It’s been a while since I have been able to really sit down and write a review of some recently released albums that I have received. Despite the lack of print, I have never stopped listening to the many offerings that come my way on a weekly basis. I usually try to feature an in depth review of one album at a time, but I thought it might be useful to do a more succinct write up of a couple of albums by two saxophonists, previously unfamiliar to me, that I found interesting.
Tenorman Jurgen Hagenlocher has a noteworthy offering titled Leap in the Dark . With able assistance by a stellar supporting cast including Alex Sipiagin on trumpet, Dave Kikoski on piano and Rhodes, Boris Koslov on bass and Nate Smith on drums, the album is an enjoyable compilation of original music by the forty-five year old saxophonist from Germany. There is strong front line simpatico throughout, listen to the lead track “Pollyanna”. Sipagin and Hagenlocher have developed an intuitive symbiosis by performing together regularly since 2008. Hagenlocher has a smooth Dexter Gordon-like sound especially on the lyrical “The Myth of the Dreamcatcher.” Kikoski is a marvelous, under-appreciated accompanist who shines on both acoustic and electric piano. Bassist Koslov can be a formidable soloist in his own right and drummer Nate Smith is superlatively understated but steadfastly present. On the title track “Leap into the Dark” a mellifluous flugelhorn solo by Dave Holland alumni Sipiagin, reveals his continuously developing talent. A dreamy Rhodes solo by Kikoski floats on a cloud. For those who like evocative ballads the lamenting “April’s Mood” fills the bill quite nicely as does the reflective “Dark Turns Bright.” Hagenlocher is a talented player/composer and Leap In the Dark is a solid outing of straight contemporary jazz by a tight professional group. I was unable to find a video from this latest group but here is a taste of Hagenlocher's playing.
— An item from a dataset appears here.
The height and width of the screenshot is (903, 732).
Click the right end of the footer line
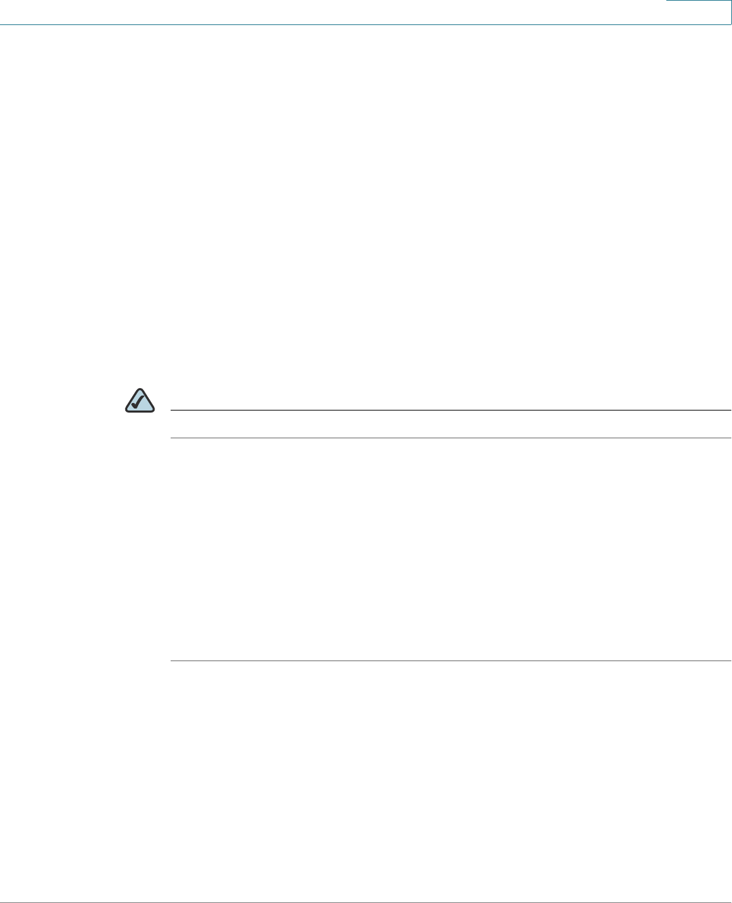pyautogui.click(x=727, y=902)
Saxophonist Michael Campagna released his Moments, an album he says represents his own personal expression of those moments in time when he finds himself ready to compose, moments of heightened awareness. He has taught music at his alma mater at the University of Miami as well as the New School and The Paganini Conservatory in Genoa, Italy. He is joined on this outing by the trumpeter Michael Rodriguez, the pianist Robert Rodriguez, the bassist Hans Glawischnig, the drummer Eric Doob and the harpist Brandee Younger.
Michael Campagna introduces you to the easy listening “Summer Rain,” which at times has a feel reminiscent of early Jay Beckenstein and Spyro Gyra, but then in a complete turnaround, the saxophonist does a beautiful tribute piece to John Coltrane titled “Dear John.” Campagna’s horn is deeply evocative of a reflective, lyrical player in the style of Coltrane. He deftly incorporates the mystical sound of Brandee Younger’s harp and the soaring trumpet of Michael Rodriguez in this most interesting homage. “Journeys” is an undulating conversation between Rodriguez on trumpet and Campagna on tenor, nicely supported by the tight rhythm section.
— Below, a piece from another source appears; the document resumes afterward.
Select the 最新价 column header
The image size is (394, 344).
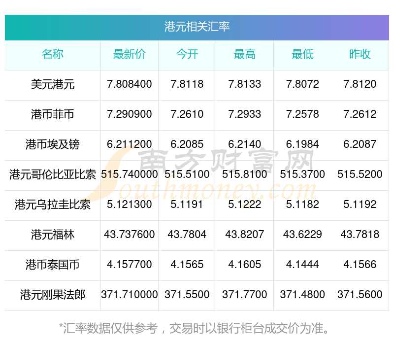click(130, 54)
On his light and airy “Celestial Romance,” written for his wife’s mother Anna, and later on “Bridges” Campagna shows his ability to play flute with a delicate wispiness. “Midnight Whistle” offers a distinctively Coltrane inspired sound that is again accentuated with Younger’s heavenly harp. The frontline of Rodriguez and Campagna play well together, at times in deliberate counterpoint to each other. The thirty-three year old Rodriguez, who has played in formidable big bands led by Charlie Haden and Toshiko Akiyoshi, is a maturing voice on the trumpet that shows great poise and promise.
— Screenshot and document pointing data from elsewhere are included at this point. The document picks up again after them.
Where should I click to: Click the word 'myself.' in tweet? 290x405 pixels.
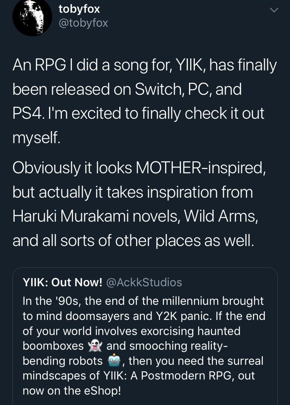(36, 138)
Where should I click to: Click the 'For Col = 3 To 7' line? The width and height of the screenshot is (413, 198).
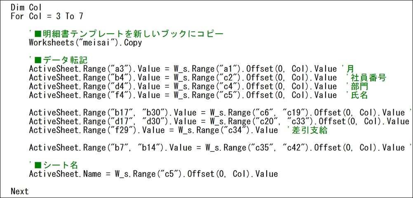(x=47, y=16)
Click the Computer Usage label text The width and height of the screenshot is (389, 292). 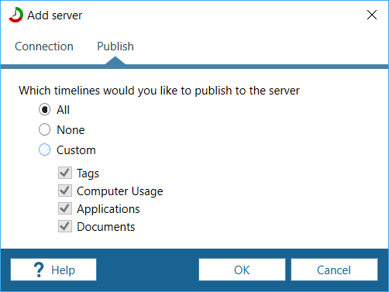point(120,191)
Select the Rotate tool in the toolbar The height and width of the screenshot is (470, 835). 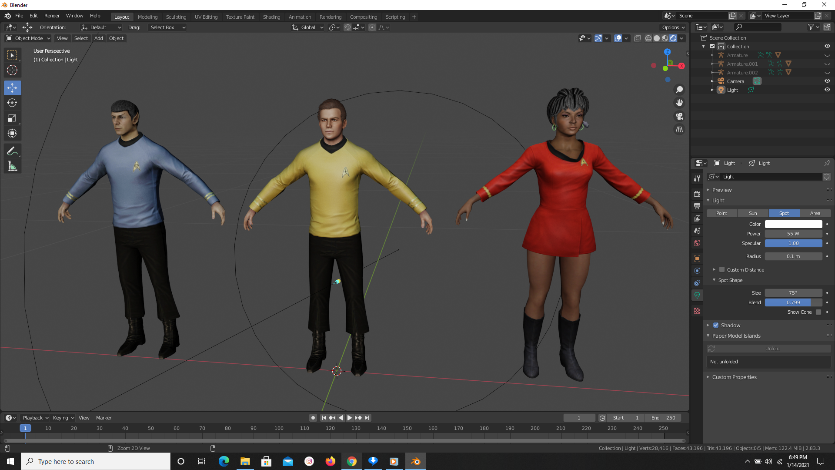12,103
Coltrane inspired compositions continue on this outing with “You Are All” which starts out with an unusual modulated bass introduction by Glawischnig and some inspired playing by Campagna. Younger again evokes Alice Coltrane’s celestial sound on harp. Pianist Robert Rodriguez, who plays with vibraphonist Joe Locke's Force of Four group, offers a solid solo on this one with some nice comping by drummer Doob. “Song for Monica” and the inspiring “Hope” round out this rewarding album.
Sunday, March 25, 2012
Monday, March 12, 2012
The pianist Vijay Iyer is one of the most celebrated jazz musicians of his generation. He has garnered an endless collection of awards from the press,a cult-like following by his fans and deserved respect and recognition from his fellow musicians. With this in mind, it was with anxious anticipation that I ventured to the Carnegie Room at the Nyack Library to see this phenom play solo piano.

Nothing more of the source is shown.